* _Task details_
From the entries below, copy every line holding the word "each".

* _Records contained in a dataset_
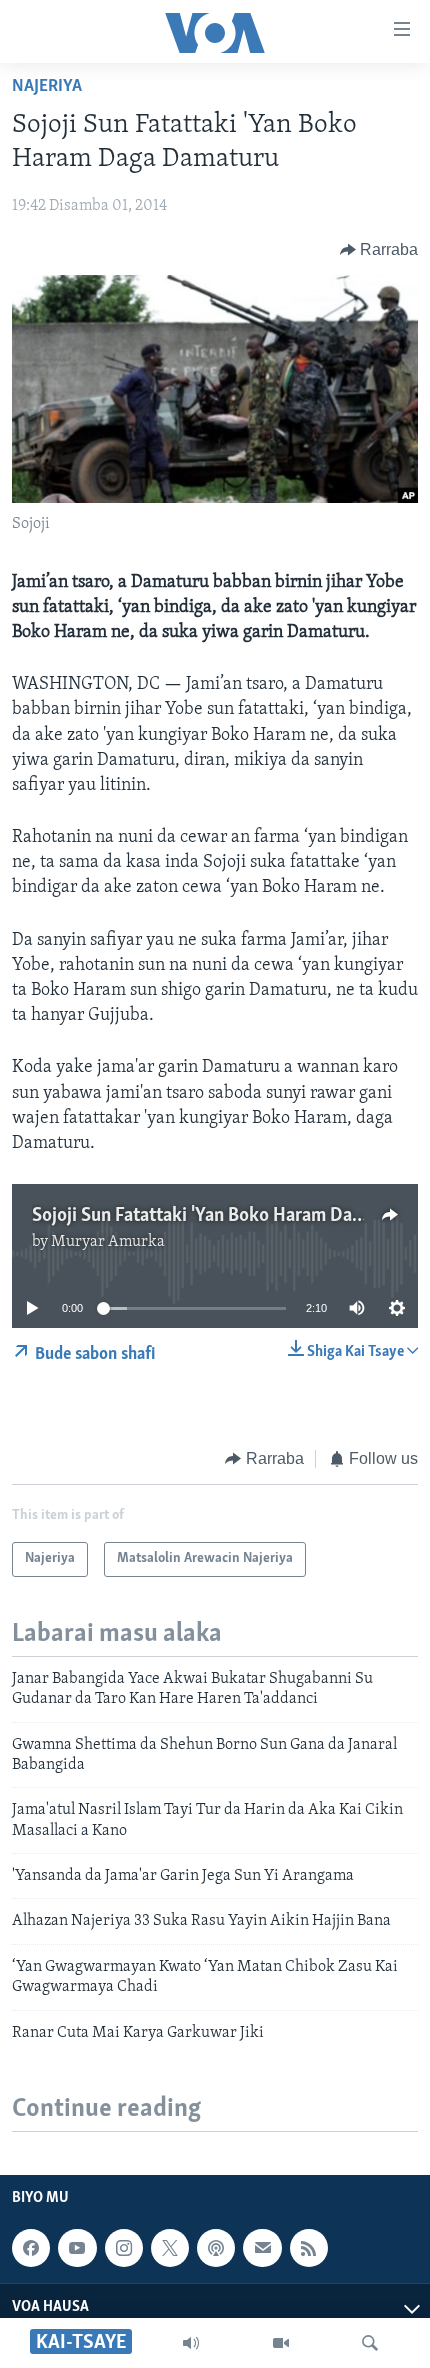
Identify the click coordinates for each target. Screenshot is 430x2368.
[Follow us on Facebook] (31, 2248)
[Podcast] (216, 2248)
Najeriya (47, 87)
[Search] (370, 2343)
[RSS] (309, 2248)
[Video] (281, 2343)
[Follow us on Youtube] (77, 2248)
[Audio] (191, 2343)
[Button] (379, 250)
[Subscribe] (262, 2248)
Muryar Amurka (108, 1242)
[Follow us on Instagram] (124, 2248)
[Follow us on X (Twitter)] (170, 2248)
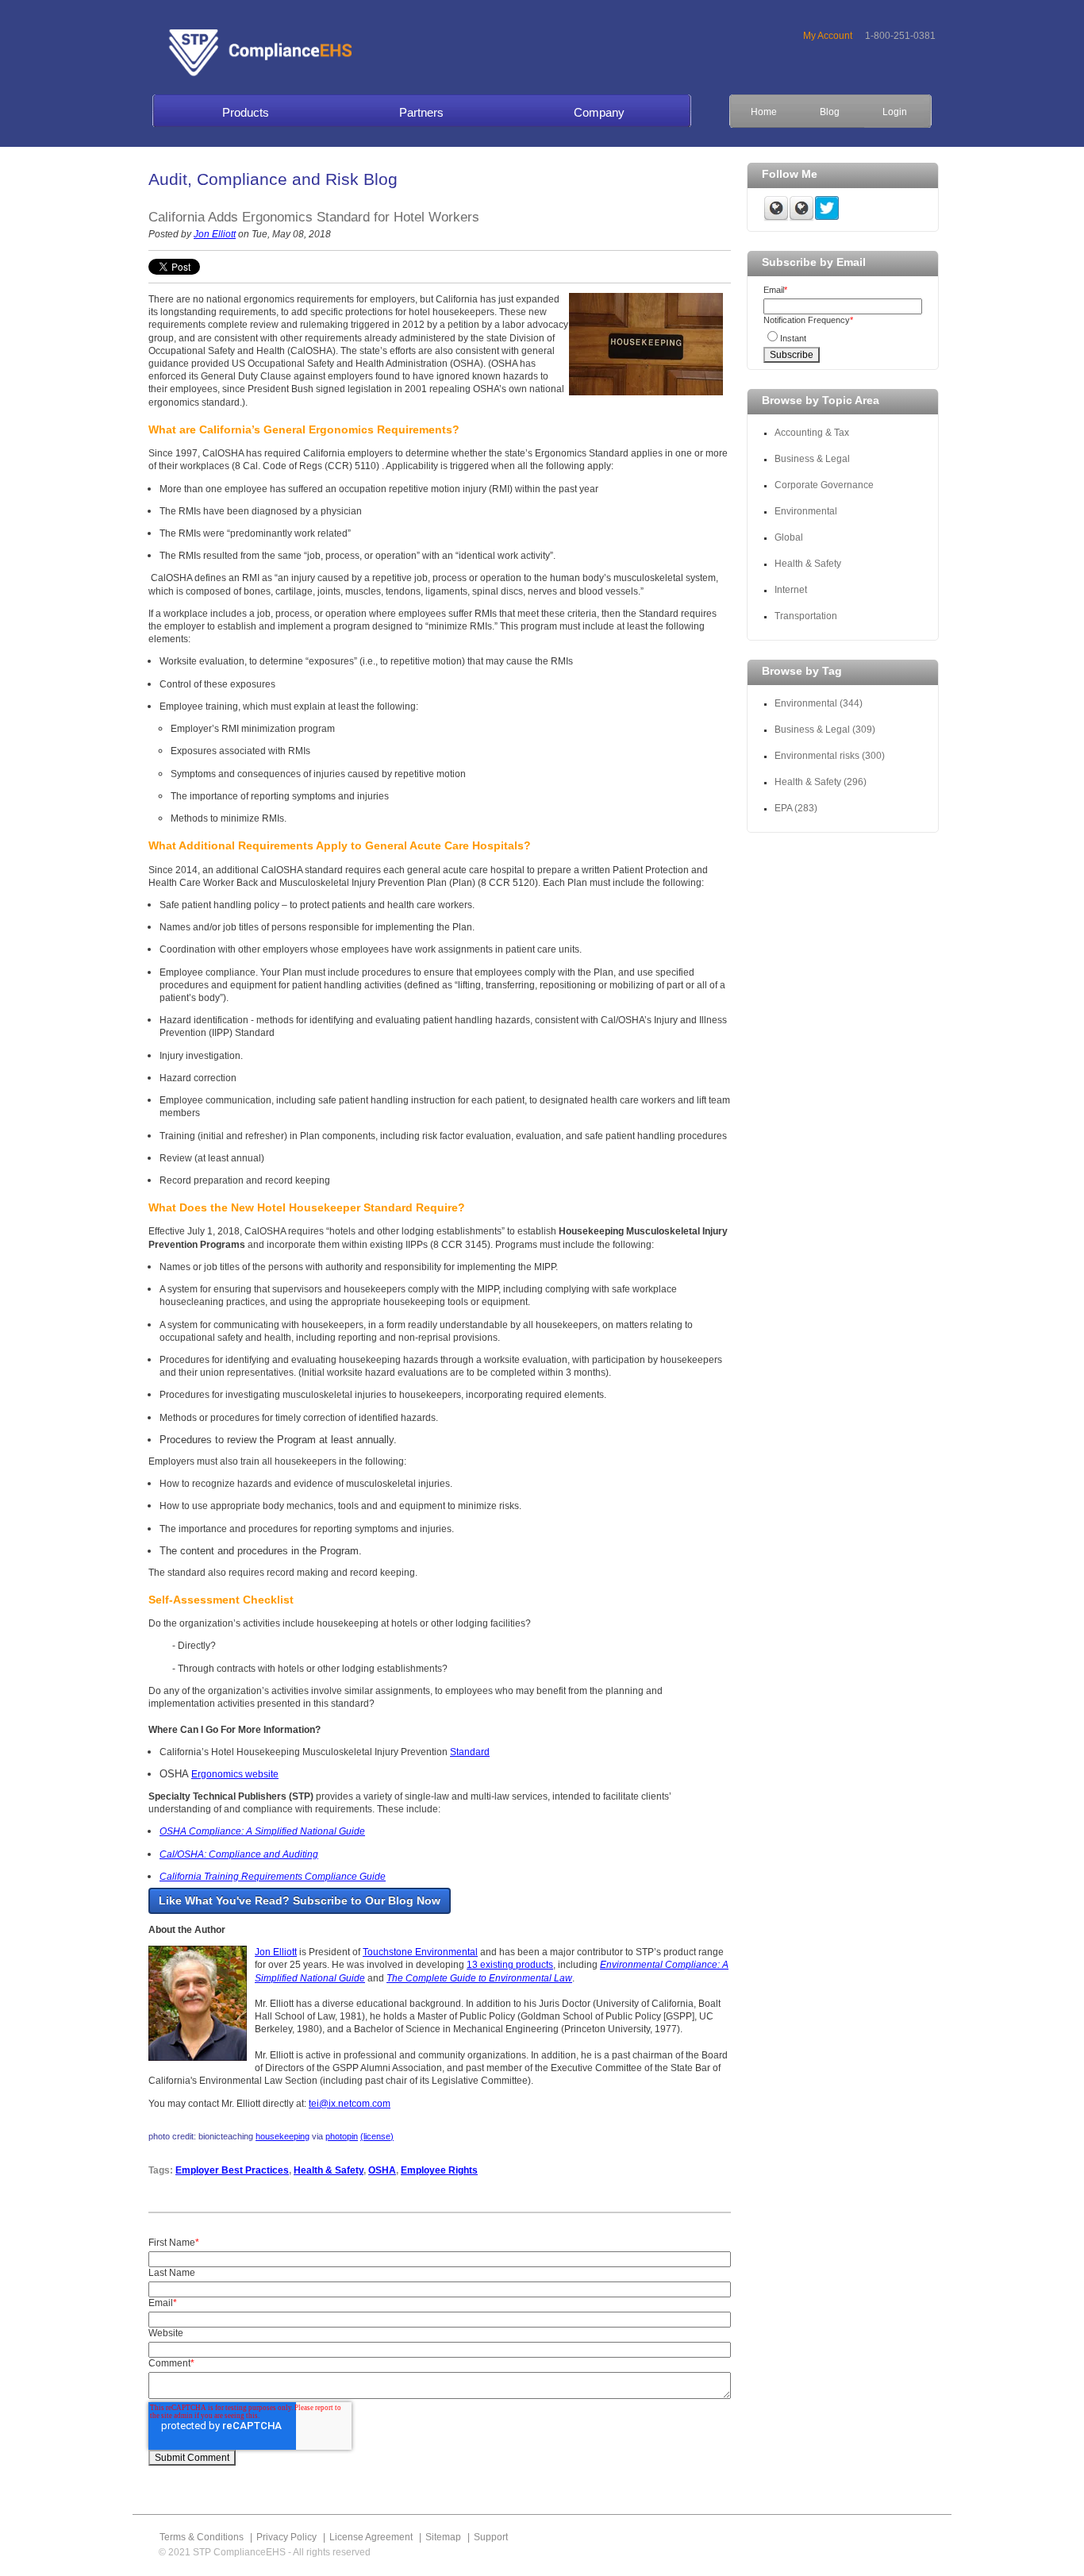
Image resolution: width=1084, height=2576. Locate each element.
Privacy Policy (286, 2537)
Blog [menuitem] (830, 111)
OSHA (382, 2170)
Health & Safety (328, 2170)
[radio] (842, 336)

* _Answer to this exercise_
Identify the click coordinates for each target. Screenshot is 430x2368.
Image resolution: width=1084, height=2576. Locate each element.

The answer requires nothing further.